---------- Entries provided

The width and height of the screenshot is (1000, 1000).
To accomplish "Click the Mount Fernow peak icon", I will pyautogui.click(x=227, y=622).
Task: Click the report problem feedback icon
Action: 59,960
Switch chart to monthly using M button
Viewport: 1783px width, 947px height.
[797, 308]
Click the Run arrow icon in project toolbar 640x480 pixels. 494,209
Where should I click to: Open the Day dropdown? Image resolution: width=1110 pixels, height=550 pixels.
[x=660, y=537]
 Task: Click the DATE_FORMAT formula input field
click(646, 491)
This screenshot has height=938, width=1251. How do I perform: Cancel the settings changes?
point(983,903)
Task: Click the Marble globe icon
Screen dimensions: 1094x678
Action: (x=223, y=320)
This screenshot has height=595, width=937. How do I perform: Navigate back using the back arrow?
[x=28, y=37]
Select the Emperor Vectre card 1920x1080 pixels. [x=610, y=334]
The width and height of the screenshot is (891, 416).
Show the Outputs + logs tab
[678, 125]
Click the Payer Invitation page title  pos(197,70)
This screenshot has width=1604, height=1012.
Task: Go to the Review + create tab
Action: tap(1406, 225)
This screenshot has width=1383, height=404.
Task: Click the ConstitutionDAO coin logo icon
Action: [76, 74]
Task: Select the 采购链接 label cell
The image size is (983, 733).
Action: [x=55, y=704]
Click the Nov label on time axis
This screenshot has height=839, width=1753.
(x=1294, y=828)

--------------------

### Exercise requirements:
Copy out the entries above exactly as they appear, starting at the line containing "Task: Select the 采购链接 label cell" and continuing through the final line, with both ends included.

### Solution for this task:
Task: Select the 采购链接 label cell
The image size is (983, 733).
Action: [x=55, y=704]
Click the Nov label on time axis
This screenshot has height=839, width=1753.
(x=1294, y=828)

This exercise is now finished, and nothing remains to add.